Anxiety hit. I feared.

Are you an A-Thrower?

But the Word of God is living and active, and at just the right time, at10:55 pm, Saturday, December 8th, a verse came to mind,

[C]asting all your anxieties on him, because he cares for you (1 Peter 5:7).

Ant that reminded me of a sermon I heard last week on the same verse.  The pastor mentioned a new term for garbage men. It’s G-Throwers.  As in garbage-throwers. Then he asked, Are you an A-Thrower? 

I remembered that too and right then, Jim and I did some A-throwing. We threw our anxiety on God.  By grace, we obeyed.

Then we made our game plan: no drastic measures yet. Talk to Sam in the morning- gravely and calmly- and go from there.

Then we A-throwers fell into bed and slept.

Cast Them Like Coats (On A Donkey). And Pray.

But what, you might be asking, does A-throwing look like?  How do we cast our cares?

It helps to know the same form of the Greek word translated cast or throw in 1 Peter 5:7 is found in Luke 19. The disciples had just fetched a donkey. Then verse 35 says, “They brought it to Jesus, and throwing [casting] their cloaks on the colt, they set Jesus on it.”

When they cast their cloaks the disciples put them on the donkey. They didn’t wear or carry them. When we throw our cares on God,  he carries them.

And how we throw them on him, Paul explained, is to pray: Do not be anxious about anything but in everything by prayer…present your requests to God.

The next day, I had to throw them again.

No more let sins and sorrows grow. 

Our race to church left no time for anxiety. Not until I’d slid into the back row, did the next wave of worry hit. But since I am training to be an A-thrower. and since on the job training is best, I did some A-throwing. I prayed.

Lord, please protect Sam. Please give us wisdom. I know you care. Amen.

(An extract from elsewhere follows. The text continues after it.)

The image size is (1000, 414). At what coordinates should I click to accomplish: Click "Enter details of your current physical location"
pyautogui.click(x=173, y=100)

Then, in the middle of Joy to the World, right at No more let sins and sorrows grow, I leaned over to Sam.

Sam, we need to talk about your gaming friends. You know, Scotchlover and RealDirtyDon? Dad and I don’t think you should be their friends.

His eyes got wide.

Son, did you know Scotch is a hard liquor- a dangerous beverage? And RealDirtyDon…well, you know, that does not sound good. 

The Wonders Of His Love

Um, Mom? Sam whispered back. Scotch is Nick’s dog’s name. Remember Nick, my friend from school?  

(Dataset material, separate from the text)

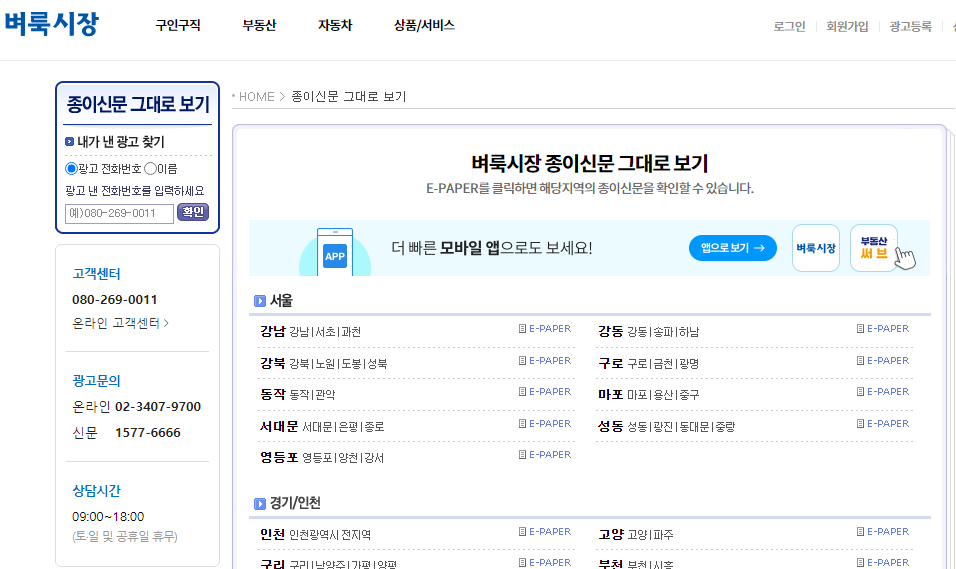Image resolution: width=956 pixels, height=569 pixels.
Task: Click the 벼룩시장 logo at top left
Action: point(51,24)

But that profile picture? That isn’t Nick. 

No, Mom. He just picked that picture because he thought it was funny.

What about RealDirtyDon? 

Oh, Mom, Sam giggled. Don is Donovan. He’s sitting right there-here Sam pointed up a few rows and to the left- with his mom and dad. Mr. and Mrs. Murphy- your friends.

Boy, did we laugh. And laugh and laugh and laugh. By the time it simmered low enough to sing, the choir was on verse four.

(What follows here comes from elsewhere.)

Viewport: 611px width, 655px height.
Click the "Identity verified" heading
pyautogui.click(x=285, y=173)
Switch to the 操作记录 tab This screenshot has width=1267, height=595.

He rules the world with truth and grace and makes the nations prove, the glories of his righteousness and wonders of his love. 

And wonders of His love.

You are His personal concern.

We know there’s more that is frightening ahead. There are always more worries to toss. A-throwers, like G-throwers, have job security. There are creeps and predators and evil men.

But there is a God who rules this world he so loves with truth and grace. There is a God who cares.

Exhibit A? That mom in the back row last Sunday. The one whose relieved laughter spilled joyful tears in wonder of God’s love. In wonder of a Father who actually calls his anxious kids to throw the weight of all their cares on Him. In wonder of a God who takes them on as his own personal concern.

One version of 1 Peter 5:7 says it this way, Throw the whole weight of your anxieties upon him, for you are his personal concern.

So- yes. You bet I’ll sing the wonders of His love. 

Cast your burden on the Lord, and he will sustain you.